0.002705 = 2.705 × 10⁻³

“The looping method can also be helpful when starting with a number in scientific notation and converting it to standard form. All we have to do is go backwards.”

3.8 × 10⁷

“Once again, we start by locating the position of the decimal point.” (3.8 × 10⁷) “This time, however, instead of taking a very large number and moving the decimal point so it becomes a number in between 1 and 10, we are starting with a factor in between 1 and 10 and moving the decimal point back so it is a very large number. What direction will we need to move the decimal point to create a very large number?” (right) “How many times will we have to move the decimal point to the right?” (7, because this is the value of the exponent)

3.8 × 10⁷ = 38,000,000

“Let’s convert another number from scientific notation into standard form.”

1.52 × 10⁻⁵

“As always, start by locating the position of the decimal point.” (1.52 × 10⁻⁵) “The negative exponent indicates that this is a very small number. Which direction will we have to move the decimal point in 1.52 to convert this back to a very small number?” (left) “How many times will we have to move the decimal point to the left?” (5, because this is the value of the exponent)

1.52 × 10⁻⁵ = 0.0000152

Activity 2

Divide the class into two groups. Each student in one group will get a piece of paper with a zero printed on it. Students in the second group will have a piece of paper with one number, 1 through 9. Show the class a number written in scientific notation. Have the group with whole numbers decide who to designate as the beginning digit of the standard form of the number. Have the second group determine how many of their members it will take to complete the standard form of the number. Have these students stand in a row to display the result.

Alternative ways to play:

• Use negative exponents and have the factor group be in charge of the decimal point.
• Give  students just the factor and the exponent without the full expression.
• As the class progresses, have the factor include tenths and hundredths, reinforcing that the factor must be between 0 and 10.

Calculator Notation

Note: Calculator display notation varies widely among different brands of calculators and different purposes and capacities of the calculator. Bring some examples of as many different ones as you can find to the classroom to show students directly. Scientific notation has a very specific representation on calculators that is different than handwritten or printed text. Have students choose a whole number 2 through 9 and have them multiply that number repeatedly on their calculators. Have students raise their hands when more than just numbers appear on the calculator.
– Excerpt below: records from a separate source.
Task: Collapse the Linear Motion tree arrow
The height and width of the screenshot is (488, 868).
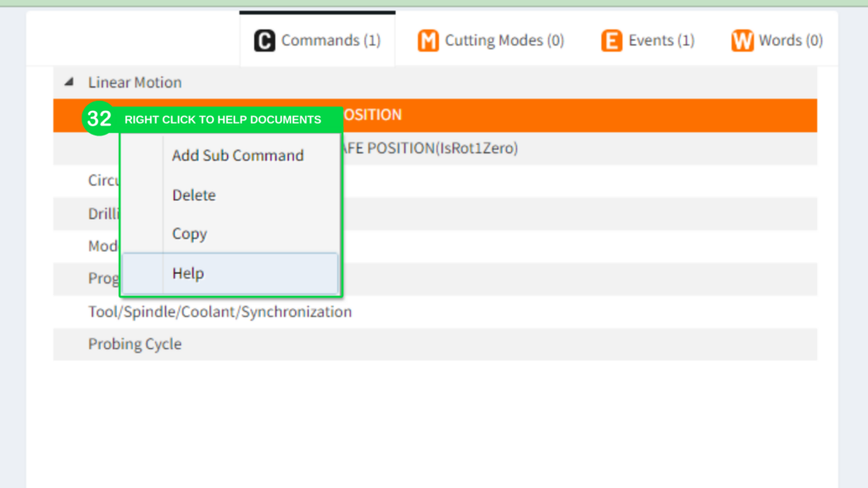Action: [x=69, y=82]
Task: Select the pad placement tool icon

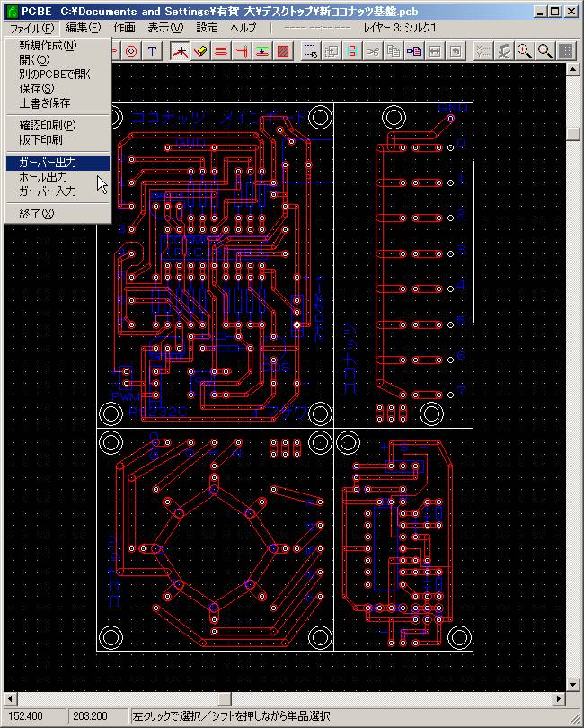Action: pyautogui.click(x=132, y=50)
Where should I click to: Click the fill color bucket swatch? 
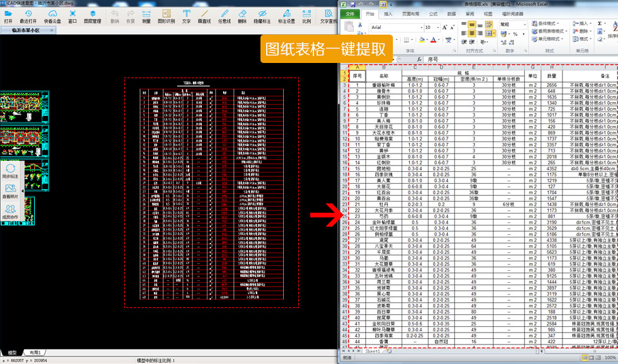(x=421, y=40)
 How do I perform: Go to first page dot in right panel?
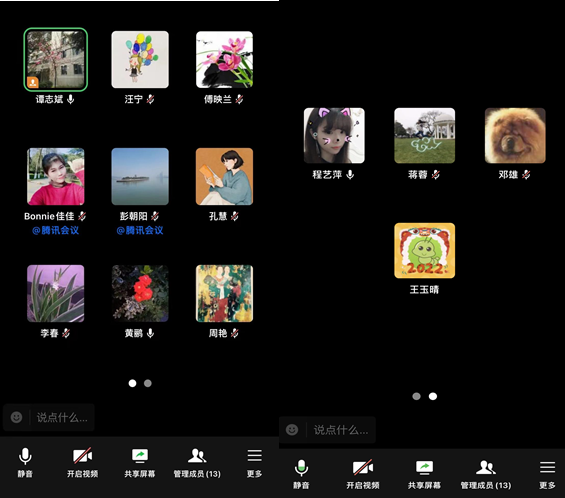pos(416,396)
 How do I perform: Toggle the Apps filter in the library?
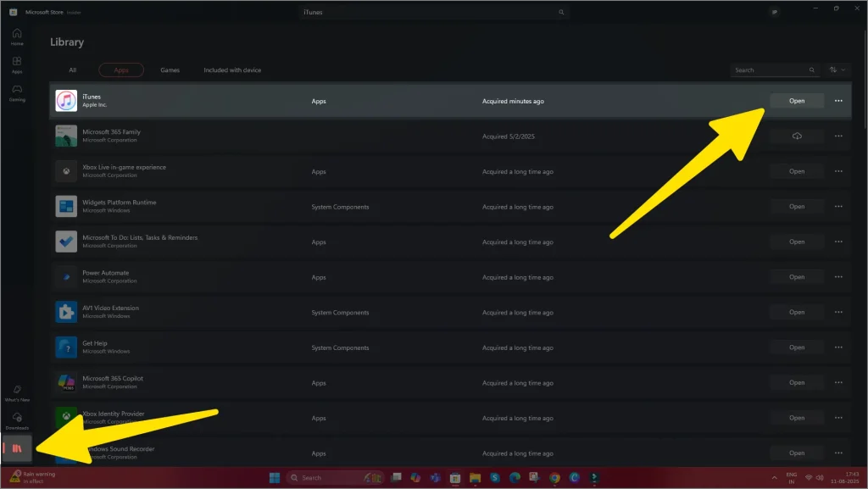[x=121, y=70]
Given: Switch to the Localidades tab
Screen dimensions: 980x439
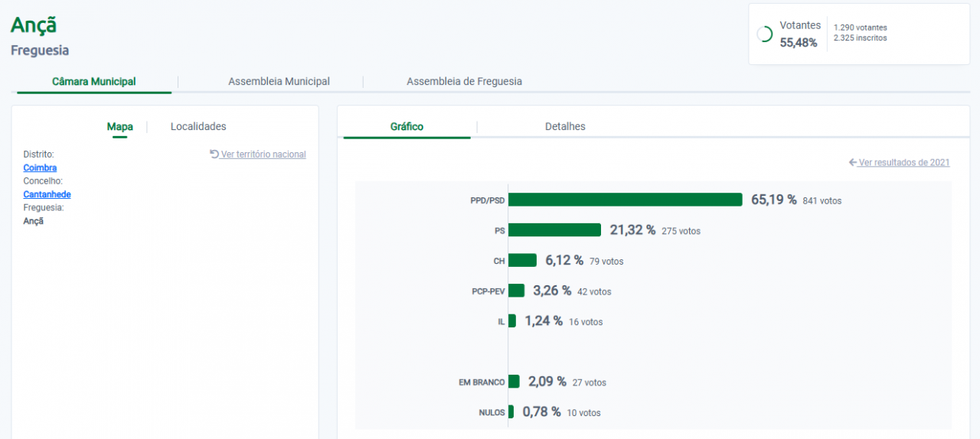Looking at the screenshot, I should pos(198,127).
“Calculators do not show scientific notation in the form that we have been learning. Look at your calculators. Does anyone have a number like this?”

5.477E8

“Thinking about what we have already learned, how can we write this number in scientific notation?”

5.477 is the factor

8 is the exponent

5.477 × 10⁸ = 547,700,000

“Other calculators have the factor in the main screen with the exponent of ten in the upper right.”

1.38412872¹⁰

1.38412872 is the factor
10 is the power of ten

1.38412872 × 10¹⁰ = 13,841,287,200

Activity 3

This activity will reinforce converting numbers into scientific notation in a real-world setting. Information is from the Pennsylvania Department of Environmental Protection (http://www.dep.state.pa.us/dep/DEPUTATE/AIRWASTE/AQ/standards/standards.htm#1).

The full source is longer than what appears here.